There are therefore 2 possible outcomes from a null hypothesis test:
(i) we reject the null hypothesis
(ii) we fail to reject the null hypothesis.
You should use one of these statements, exactly as written in italics, to state what your result is.
The null hypothesis test does not give any of these outcomes, ever:
(i) we have proved our hypothesis
(ii) we have proved the null hypothesis
For those who are interested: here is a simple critique of null hypothesis testing: [not ready yet].
Two variables: IV –> DV
The easiest case is where there is one IV and one DV. The test you use depends purely on the variable types. There is no mystery.
IV Type | ||
DV Type | Interval or Ordinal | Categorical |
Interval | Pearson Correlation | 2 cats: t-test 3+ cats: 1-way ANOVA |
Ordinal | Spearman Correlation | 2 cats: Mann Whitney U-test 3+ cats: Kruskall-Wallace |
Categorical | Logistic Regression | Chi-square test of independence |
For any of these tests, the result is given as 3 statements:
(i) the effect size (plus confidence interval if possible)

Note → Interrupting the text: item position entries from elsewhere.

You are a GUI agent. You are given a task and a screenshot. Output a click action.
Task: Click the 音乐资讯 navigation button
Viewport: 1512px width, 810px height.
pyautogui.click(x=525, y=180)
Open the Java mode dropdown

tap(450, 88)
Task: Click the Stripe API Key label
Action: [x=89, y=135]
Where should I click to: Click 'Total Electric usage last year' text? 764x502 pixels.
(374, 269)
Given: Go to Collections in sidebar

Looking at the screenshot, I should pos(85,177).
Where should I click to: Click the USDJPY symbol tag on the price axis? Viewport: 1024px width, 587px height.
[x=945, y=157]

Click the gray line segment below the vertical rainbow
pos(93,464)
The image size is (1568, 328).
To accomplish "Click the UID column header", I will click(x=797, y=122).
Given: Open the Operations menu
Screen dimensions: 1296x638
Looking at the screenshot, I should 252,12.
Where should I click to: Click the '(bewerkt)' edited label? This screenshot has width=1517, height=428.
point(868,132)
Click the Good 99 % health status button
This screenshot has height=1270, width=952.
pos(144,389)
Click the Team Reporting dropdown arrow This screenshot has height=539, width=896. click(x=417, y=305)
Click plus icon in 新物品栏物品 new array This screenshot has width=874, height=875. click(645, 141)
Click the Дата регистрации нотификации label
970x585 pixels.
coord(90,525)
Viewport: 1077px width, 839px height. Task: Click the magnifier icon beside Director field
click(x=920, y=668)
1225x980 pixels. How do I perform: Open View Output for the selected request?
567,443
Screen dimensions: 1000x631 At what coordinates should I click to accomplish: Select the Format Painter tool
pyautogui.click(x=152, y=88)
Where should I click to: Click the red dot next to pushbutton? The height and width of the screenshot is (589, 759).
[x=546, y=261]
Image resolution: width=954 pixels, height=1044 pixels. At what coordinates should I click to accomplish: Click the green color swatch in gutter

(ii) the test outcome, which is one of:
t(df)=tval, p=pval
F(df1,df2)=fval, p=pval
r(df)=rval, p=pval
etc
(iii) reject/fail to reject
Three or more variables: IV1 | IV2 –> DV
In this case there is a degree of history to reckon with. The table beneath shows the modern analysis in bold typeface and the old-fashioned versions in italic typeface.
DV Type | |
Categorical | Generalised Linear Model or Multinomial Logistic Regression |
Ordinal | Generalised Linear Model or Ordinal Logistic Regression |
Interval | General Linear Model or IVs all Interval: Linear Regression IVs all Categorical: 2-way ANOVA IVs mixture: ANCOVA |
In the modern analyses, Categorical IVs are sometimes called fixed factors and Interval IVs may be called covariates.
Linear Models – General & Generalized
This topic has a page of its own here [not ready yet], but here is one more important detail.
A linear model is a formula to describe the DV as a linear combination of the IVs (ie the sum of the IVs). An ExamGrade might be the combination of 4 parts of Diligence, 3 parts of RiskTaking and 8 parts of Cleverness:
ExamGrade = 4 × Diligence + 3 × RiskTaking + 8 × Cleverness
(plus other stuff we didn’t measure)
The numbers on this formula, [4 3 and 8] are called coefficients and one outcome of an analysis is the probability that each coefficient in turn would come from the null hypothesis.
There is another analysis that is often more useful. It is called an ANOVA (analysis of variance) and it calculates how much of the variance in the DV is unique related to the variance in each variable. The analysis also does a null hypothesis test for this.